6 июня ‑ закрытие шахматного клуба, прикрывавшего революционные сходки;

8 июня ‑ закрытие воскресных школ при войсках;

14 июня ‑ закрытие общества вспоможения студентам;

в июне на восемь месяцев закрыты «Современник» и «Русское слово»;

12 июля ‑ арест Чернышевского.

Тут имеется две линии противников Чернышевского. Во-первых, событийная, связанная с бунтом студентов, и к ней принадлежит самая сильная позиция Достоевского, «Преступление и наказание» которого описывает одного из таких студентов. Во-вторых, это линия сюжетная, когда те же сюжеты раскрываются с иных точек зрения, на этой линии самой сильной позицией является «Некуда» Лескова. Тургеневские романы противостоят Чернышевскому в меньшей степени, хотя влияние и событийное, и сюжетное ощущается, они также вбирают в себя противостояние линии Герцена, который отчасти и спровоцировал своей статьей в «Колоколе» поход в народ. Тургенев за границей больше сталкивался с влиянием Герцена, и противопоставление революционной линии у него идет по пути понимания бессмысленности хождения в народ.

Таким образом, мы имеем две линии революционного движения, связанные с Чернышевским и Герценом, а также две линии наступления на стихийное движение в столице, а на следующий год и в деревне. В этой системе координат критики и пытаются расположить идейную позицию Тургенева. Но если подразумевать его проект усадьбы, понятно, что у Тургенева собственная позиция.

Пумпянский также отмечает огромное воздействие второй формы романа, беллетристического, на западноевропейских писателей.

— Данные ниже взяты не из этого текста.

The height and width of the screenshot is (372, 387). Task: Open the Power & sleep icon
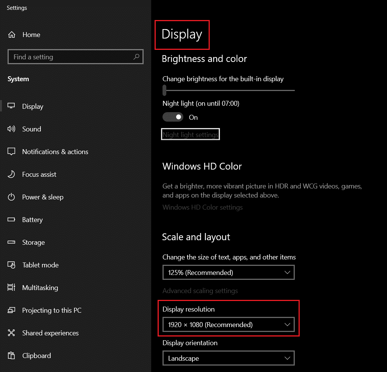pyautogui.click(x=11, y=197)
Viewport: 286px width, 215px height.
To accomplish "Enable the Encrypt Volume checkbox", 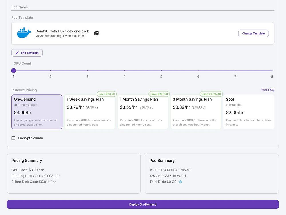I will click(x=13, y=138).
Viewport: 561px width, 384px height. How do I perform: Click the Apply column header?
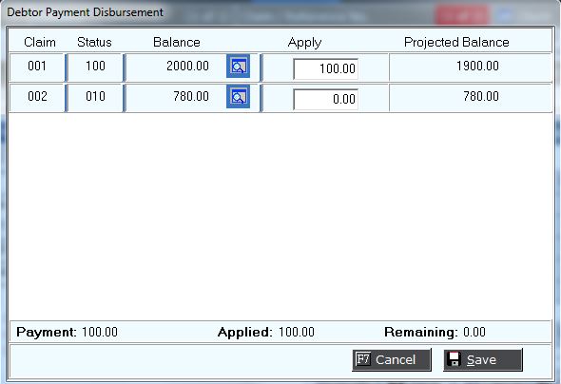coord(304,43)
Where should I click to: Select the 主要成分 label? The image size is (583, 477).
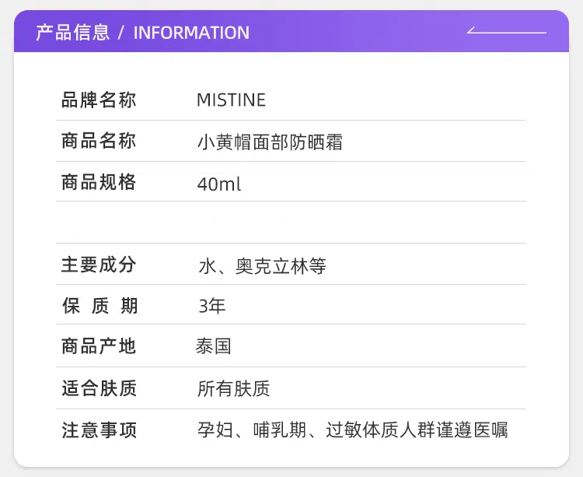(99, 265)

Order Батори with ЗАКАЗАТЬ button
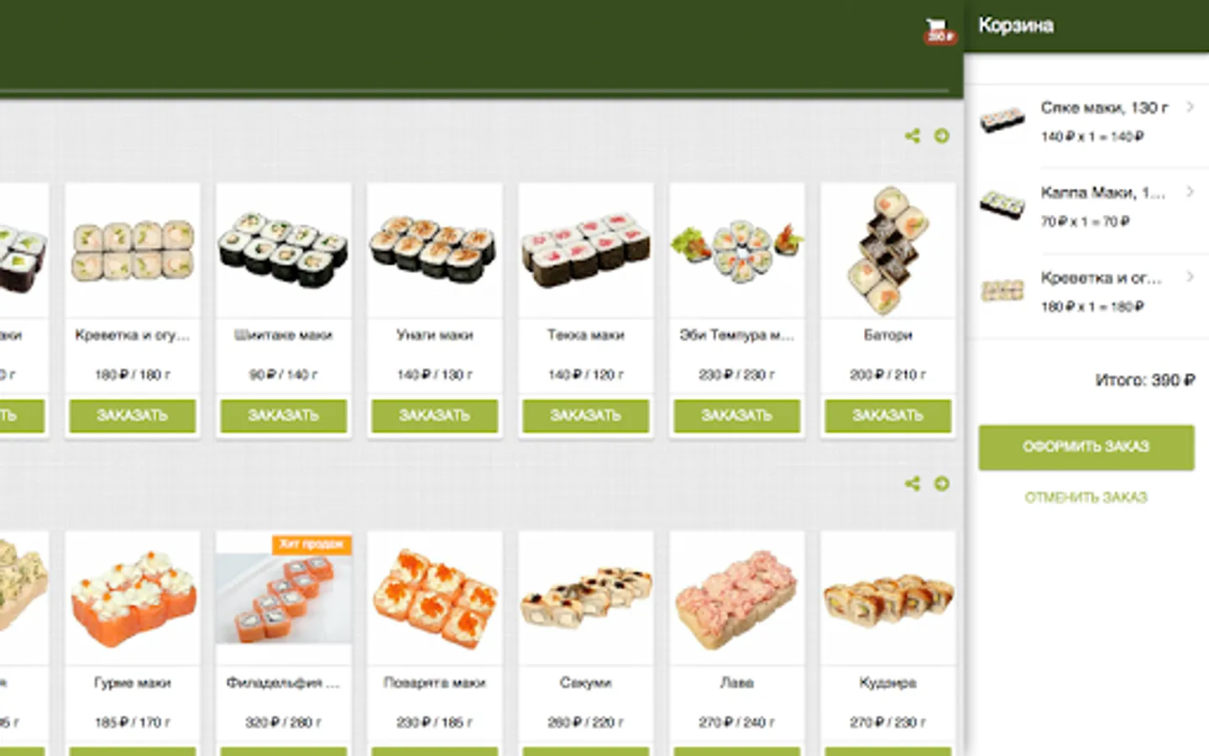888,416
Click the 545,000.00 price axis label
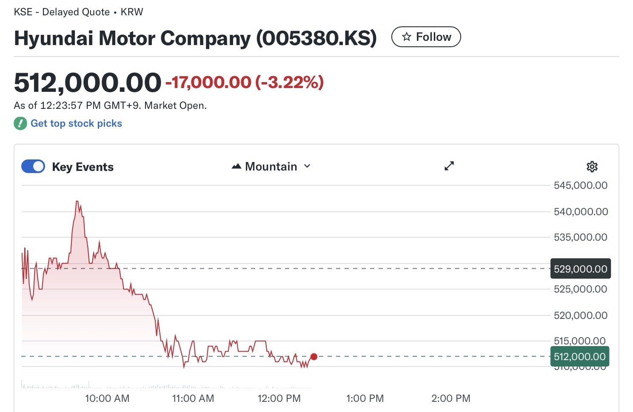The width and height of the screenshot is (633, 412). pyautogui.click(x=580, y=185)
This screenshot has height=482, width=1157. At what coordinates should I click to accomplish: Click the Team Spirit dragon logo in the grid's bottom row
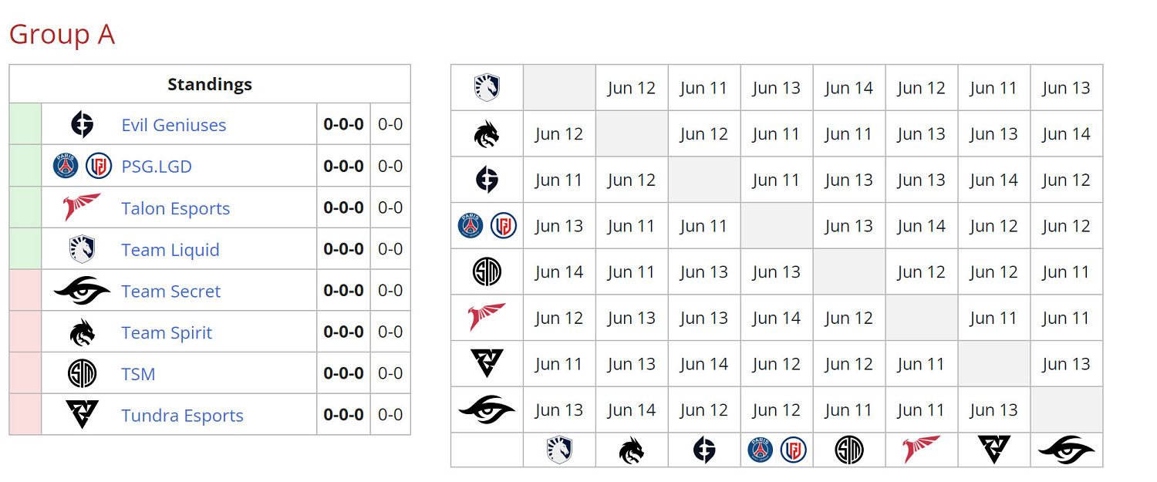point(632,450)
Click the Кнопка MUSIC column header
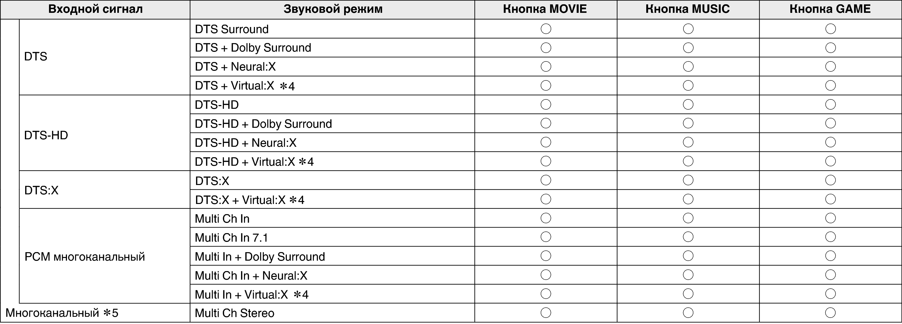902x324 pixels. coord(687,9)
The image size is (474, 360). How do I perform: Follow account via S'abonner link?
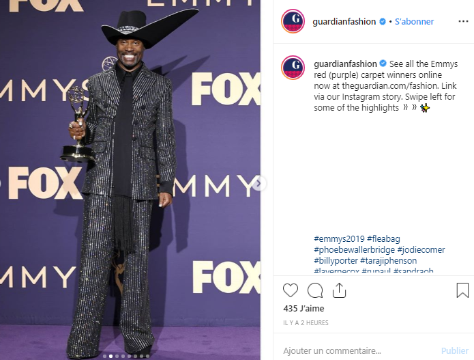click(414, 21)
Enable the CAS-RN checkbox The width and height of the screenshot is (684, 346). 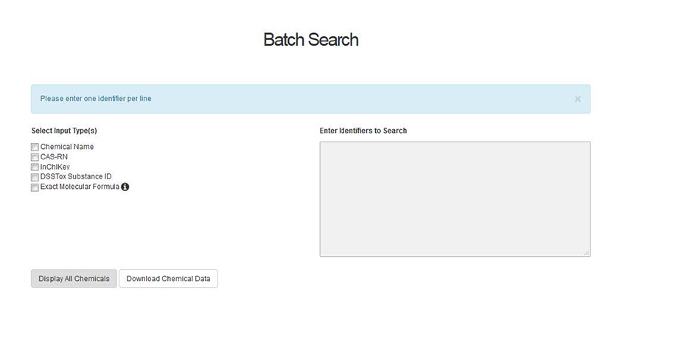35,157
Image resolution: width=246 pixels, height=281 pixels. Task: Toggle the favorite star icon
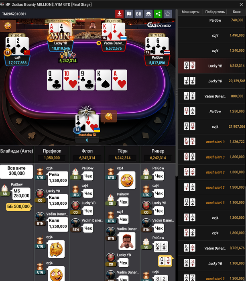click(168, 14)
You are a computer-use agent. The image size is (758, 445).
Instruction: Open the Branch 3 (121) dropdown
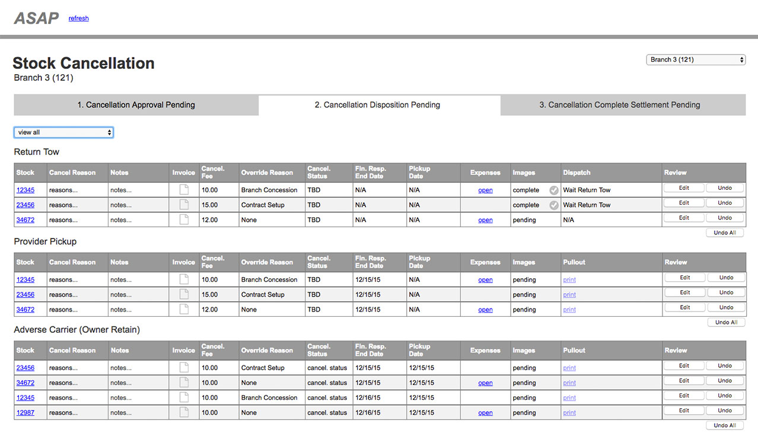[696, 60]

Видимо, недовольство новой формой романа, когда герой сцепляет линии романа не идейно, а присутствием, связано с попыткой привести творчество Тургенева к шаблону описания нового типа лишнего человека. Ведь тогда получается, что от Онегина к Раскольникову идет практически непрерывная линия развития новых людей, которые вначале не знают, что делать, потом ошибаются и, наконец, делают революцию. Парадокс в том, что эта линия действительно существует, однако связки и поиски сложнее простого прогресса. Поэтому схема Пумпянского имеет смысл, но относительный, как первое приближение.

Тургенев, безусловно, понимал эту линию преемственности русской литературы и относился к ней сознательно. Вопрос в другом, насколько он пытался реализовать свой проект в хозяйственном или литературно-идейном контексте. Ответ на это следует искать в более детальном исследовании. То есть насколько действительно заимствуется антропологическое проектирование Тургенева в западной и русской литературе через заимствование форм романа.